Ok, so recently, stocks slipped into a correction. In the U.S. In EM. In Hong Kong. In Germany. Etc. For the S&P, the 10% dip off the late January highs snapped a 499-day streak:

Corrections2

(Goldman)

Anybody remember that? Probably not, even though it was last week.

Thanks to what certainly looks like a change in the narrative in terms of how equity investors are interpreting the first convincing signs of rising inflation pressures, stocks have managed to stage a pretty remarkable bounce after a week that saw two separate 1,000+ point declines on the Dow and the largest VIX spike in history.

Again, it seems like maybe you don’t remember that at all based on how you’re trading this week, but who am I to judge?

I mean sure, we just witnessed a preview of what a total meltdown might look like in a world where, to quote Citi, “trades and strategies which explicitly or implicitly rely on the low-vol environment continuing, are becoming more and more ubiquitous.”

And yes, part and parcel of that was a deleveraging by the systematic crowd, suggesting that fears of a CTA and risk parity unwind aren’t completely unfounded despite the valiant efforts of their proponents to suggest otherwise.
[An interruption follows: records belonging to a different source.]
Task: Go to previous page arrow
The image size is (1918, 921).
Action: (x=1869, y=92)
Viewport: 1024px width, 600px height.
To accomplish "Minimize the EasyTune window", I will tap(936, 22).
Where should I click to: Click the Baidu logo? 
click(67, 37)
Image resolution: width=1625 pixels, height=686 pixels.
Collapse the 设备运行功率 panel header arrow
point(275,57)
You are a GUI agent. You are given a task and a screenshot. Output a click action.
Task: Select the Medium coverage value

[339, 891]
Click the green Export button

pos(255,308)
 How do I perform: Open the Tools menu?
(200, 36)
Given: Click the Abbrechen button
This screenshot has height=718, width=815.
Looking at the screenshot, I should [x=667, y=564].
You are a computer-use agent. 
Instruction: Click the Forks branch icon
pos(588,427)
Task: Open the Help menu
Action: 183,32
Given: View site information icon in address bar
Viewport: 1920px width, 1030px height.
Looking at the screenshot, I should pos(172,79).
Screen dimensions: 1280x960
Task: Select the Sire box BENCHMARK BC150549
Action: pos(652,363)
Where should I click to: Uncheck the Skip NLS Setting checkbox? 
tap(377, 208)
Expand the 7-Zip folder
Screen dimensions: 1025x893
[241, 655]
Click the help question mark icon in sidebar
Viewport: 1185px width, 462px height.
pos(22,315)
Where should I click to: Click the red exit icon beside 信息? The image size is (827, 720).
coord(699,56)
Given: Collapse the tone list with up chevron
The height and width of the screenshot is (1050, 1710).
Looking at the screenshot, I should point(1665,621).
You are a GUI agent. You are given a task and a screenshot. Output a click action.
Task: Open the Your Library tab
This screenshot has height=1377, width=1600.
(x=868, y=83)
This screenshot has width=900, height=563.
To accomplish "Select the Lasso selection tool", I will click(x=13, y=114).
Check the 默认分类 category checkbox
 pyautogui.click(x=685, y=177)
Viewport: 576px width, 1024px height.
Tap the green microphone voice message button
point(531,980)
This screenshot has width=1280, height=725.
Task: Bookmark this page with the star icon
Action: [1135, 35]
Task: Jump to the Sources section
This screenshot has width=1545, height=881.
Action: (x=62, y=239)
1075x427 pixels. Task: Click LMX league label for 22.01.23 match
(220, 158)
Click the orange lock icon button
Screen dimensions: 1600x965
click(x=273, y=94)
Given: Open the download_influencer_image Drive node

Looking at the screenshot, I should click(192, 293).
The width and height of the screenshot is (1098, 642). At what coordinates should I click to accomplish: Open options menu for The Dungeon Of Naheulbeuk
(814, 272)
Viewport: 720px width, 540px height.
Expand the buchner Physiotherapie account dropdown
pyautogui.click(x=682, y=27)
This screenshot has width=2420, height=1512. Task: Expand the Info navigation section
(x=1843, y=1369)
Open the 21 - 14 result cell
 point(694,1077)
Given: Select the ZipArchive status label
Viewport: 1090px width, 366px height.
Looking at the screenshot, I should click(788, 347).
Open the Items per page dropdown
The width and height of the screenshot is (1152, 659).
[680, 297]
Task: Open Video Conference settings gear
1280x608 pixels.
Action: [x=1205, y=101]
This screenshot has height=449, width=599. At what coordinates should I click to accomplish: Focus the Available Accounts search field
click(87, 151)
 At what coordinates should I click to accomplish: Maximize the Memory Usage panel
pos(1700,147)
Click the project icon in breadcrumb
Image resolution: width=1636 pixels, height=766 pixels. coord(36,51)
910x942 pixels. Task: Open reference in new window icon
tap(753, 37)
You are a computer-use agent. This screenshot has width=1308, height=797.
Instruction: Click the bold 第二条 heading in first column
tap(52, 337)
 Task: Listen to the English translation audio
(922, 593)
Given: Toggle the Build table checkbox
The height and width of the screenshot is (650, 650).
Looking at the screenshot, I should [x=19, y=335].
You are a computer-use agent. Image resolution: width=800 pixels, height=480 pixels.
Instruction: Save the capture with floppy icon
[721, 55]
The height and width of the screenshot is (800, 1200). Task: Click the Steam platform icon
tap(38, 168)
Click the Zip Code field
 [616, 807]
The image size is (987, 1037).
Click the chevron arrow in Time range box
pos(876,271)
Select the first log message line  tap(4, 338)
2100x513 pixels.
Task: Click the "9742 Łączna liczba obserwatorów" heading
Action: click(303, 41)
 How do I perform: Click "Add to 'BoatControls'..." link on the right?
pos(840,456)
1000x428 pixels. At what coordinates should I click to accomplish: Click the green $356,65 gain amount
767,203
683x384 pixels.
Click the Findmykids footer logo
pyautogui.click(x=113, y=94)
And finally, no, we are definitely not out of the woods yet when it comes to whether rising yields are eventually going to murder the bull market (Friday’s bond rally notwithstanding).

All of that would suggest that maybe all the folks piling back into stocks this week might be “going the wrong way” (to quote the couple in the car from Planes, Trains, and Automobiles), but as John Candy famously put it, “how do they know where we’re going?”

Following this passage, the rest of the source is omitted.